» **Directions for this task**
The answer must consist solely of the lines from the one containing "The height and" through the last line of the records, set down exactly and without any pictures.

» **Records supplied**
⁂

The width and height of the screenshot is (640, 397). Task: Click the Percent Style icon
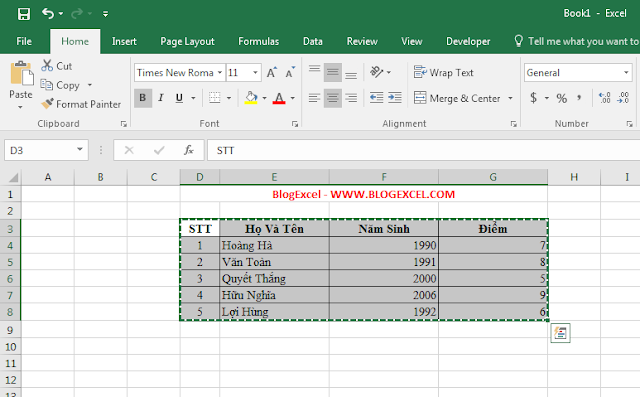click(x=562, y=98)
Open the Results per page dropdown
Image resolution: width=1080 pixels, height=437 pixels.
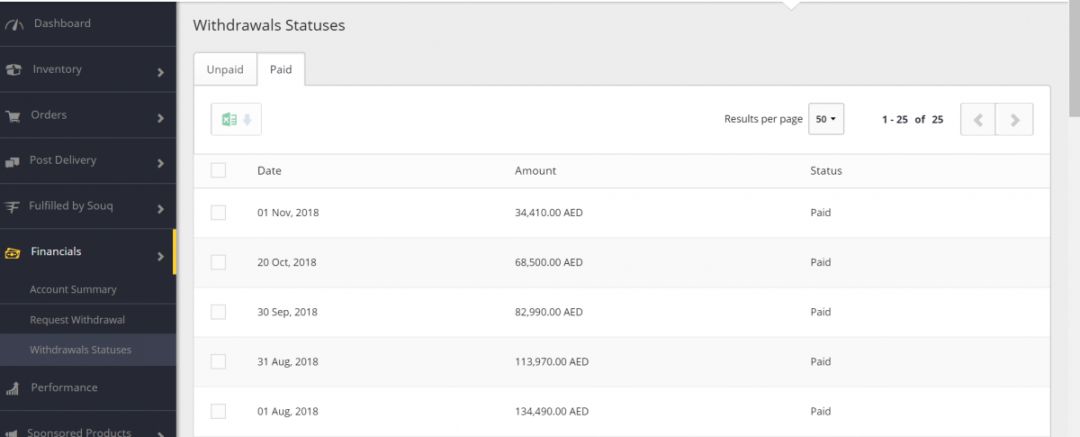point(826,119)
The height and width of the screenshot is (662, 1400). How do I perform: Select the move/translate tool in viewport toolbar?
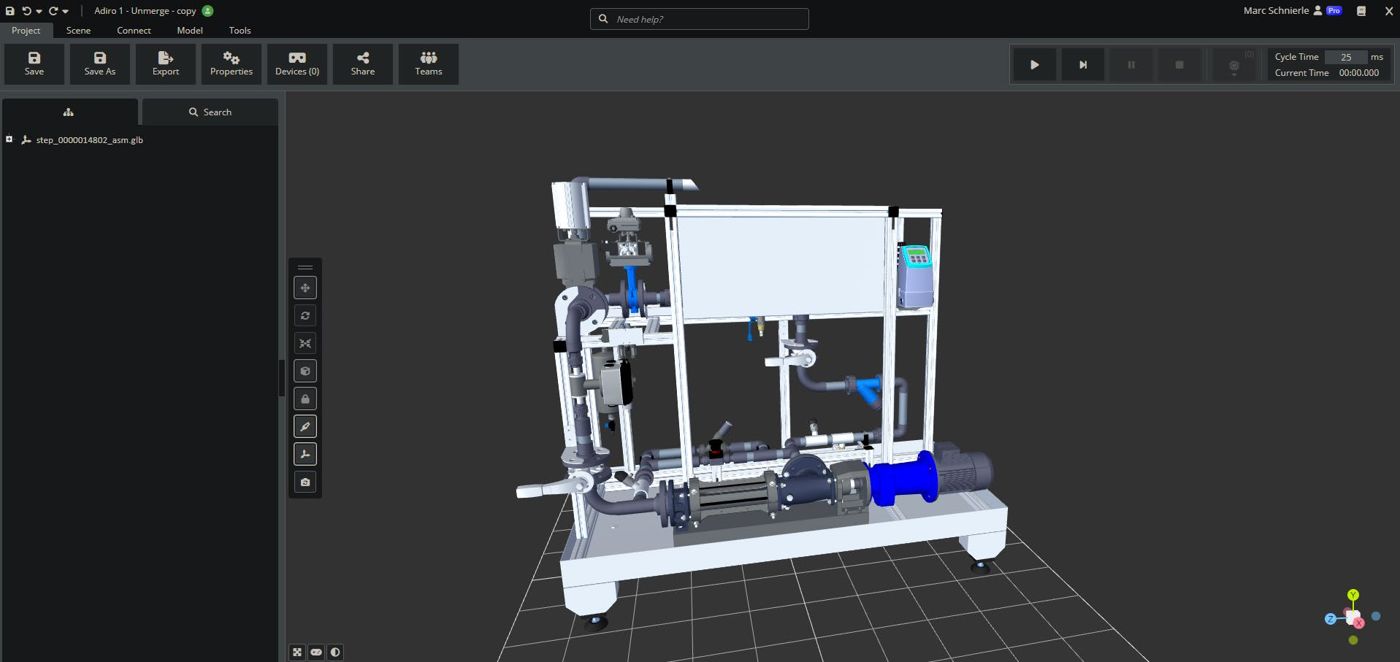pos(305,288)
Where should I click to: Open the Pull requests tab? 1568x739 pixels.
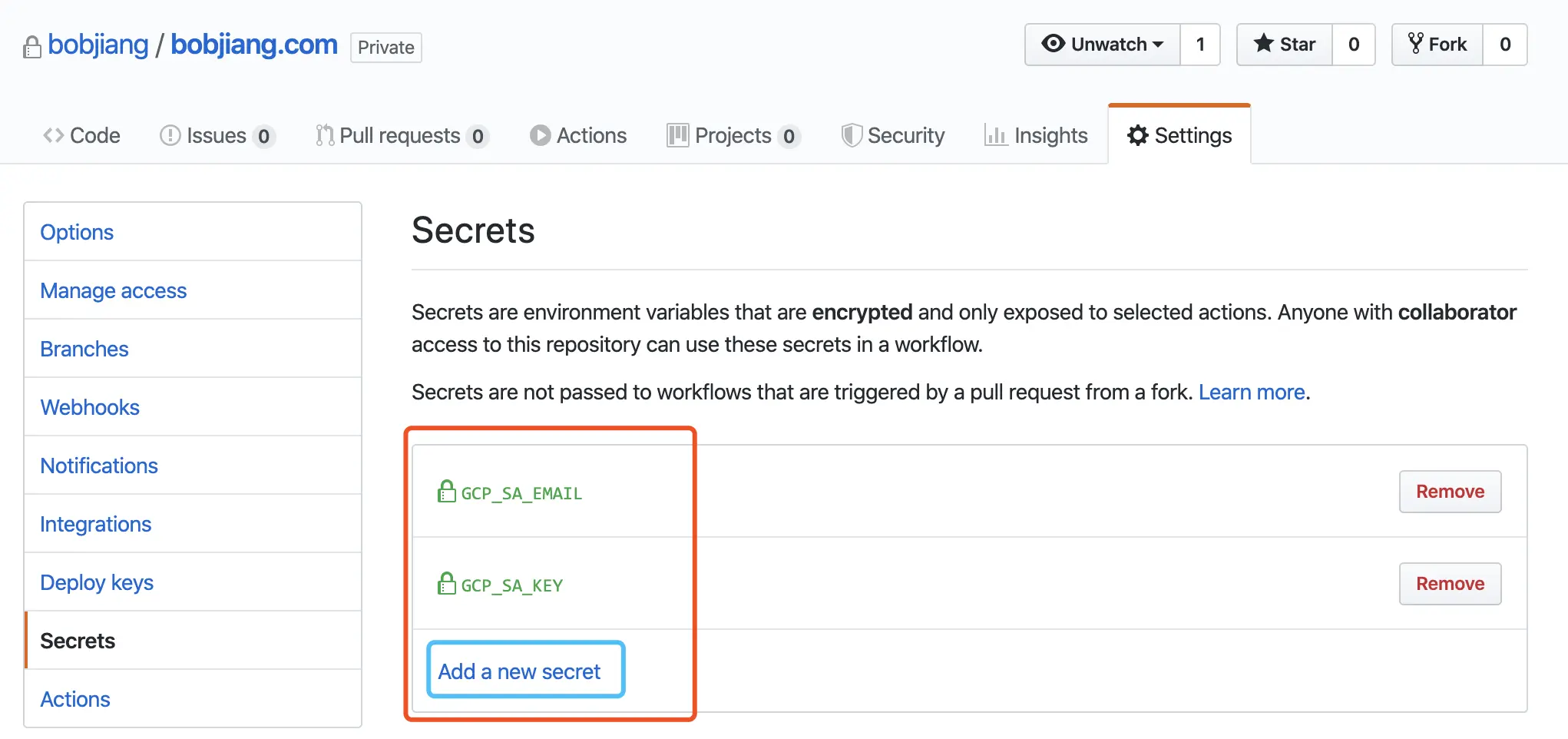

⁂

» **Final answer**
The height and width of the screenshot is (662, 1400). How do I perform: Select the move/translate tool in viewport toolbar?
pos(305,288)
Where should I click to: Open the Pull requests tab? 1568x739 pixels.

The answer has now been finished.